• [EXCERPT TO READ]
A. WAIVER OF ARBITRATION

In this case, the record shows that suit was filed on June 7, 1988. The instant motion to compel arbitration was filed approximately six months later on January 5, 1989. The threshold issue before the court is whether or not Orleans waived its right to demand arbitration by filing suit and then waiting six months to demand arbitration. In determining whether a waiver has occurred, it is important to note that “[wjaiver of arbitration is not a favored finding, and there is a presumption against it.” Miller Brewing Co. v. Fort Worth Distributing Co., 781 F.2d 494, 496 (5th Cir.1986); see, Lawrence v. Comprehensive Business Services Co., 833 F.2d 1159, 1164 (5th Cir.1987).

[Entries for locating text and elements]

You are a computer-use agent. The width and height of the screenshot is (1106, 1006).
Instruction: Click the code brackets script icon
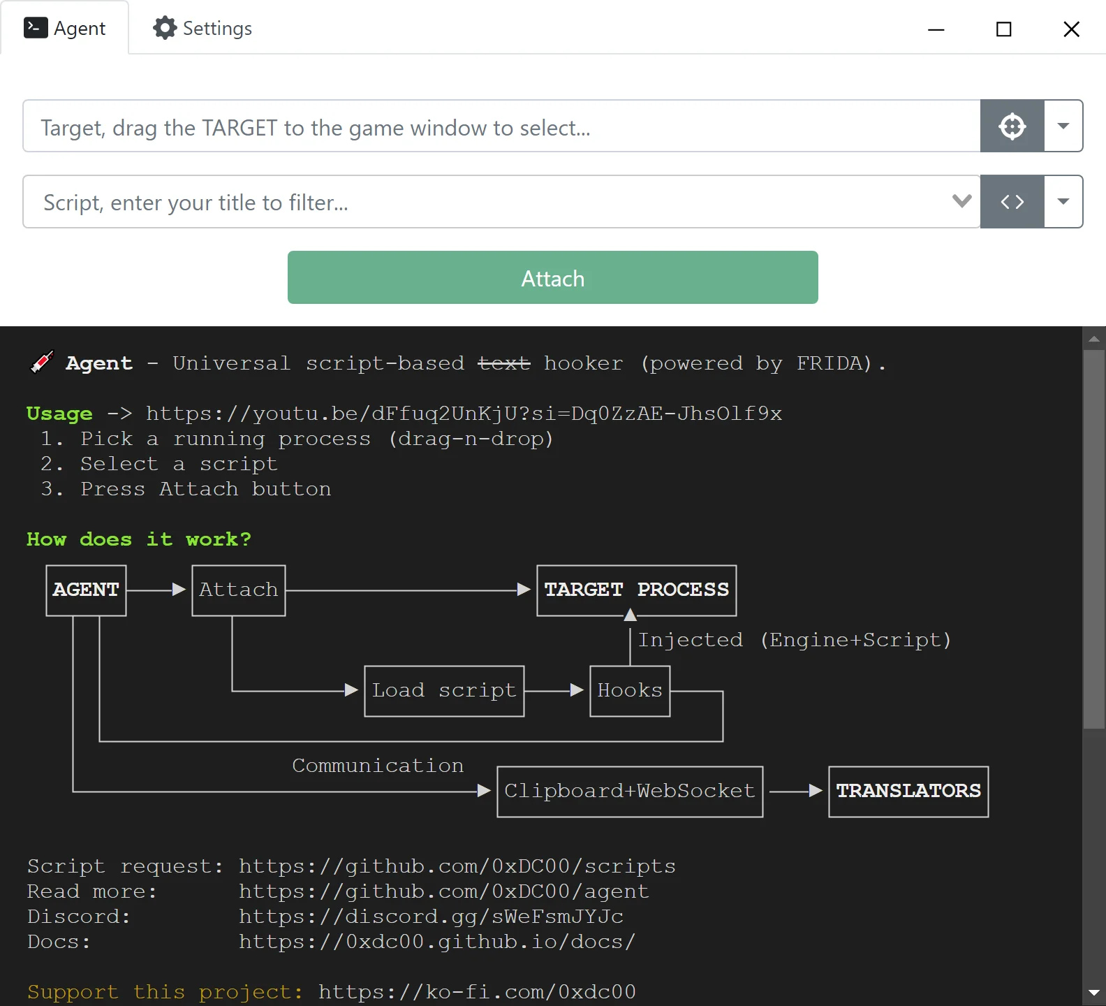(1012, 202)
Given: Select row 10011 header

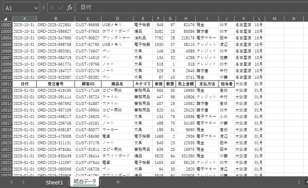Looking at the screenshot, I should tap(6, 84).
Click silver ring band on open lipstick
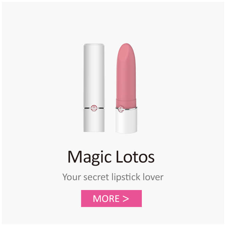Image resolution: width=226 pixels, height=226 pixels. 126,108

• [YOUR TASKS]
1. Can you summarize the excerpt on waiver of arbitration in two sentences?
2. How many lines of the records contain the word "Click", counting case?

• [RESULTS OF THE EXERCISE]
1. Suit was filed on June 7, 1988, and the motion to compel arbitration followed about six months later on January 5, 1989. The court's threshold issue is whether Orleans waived its right to demand arbitration by filing suit and then waiting six months, bearing in mind that waiver of arbitration is not a favored finding and is presumed against.

2. 2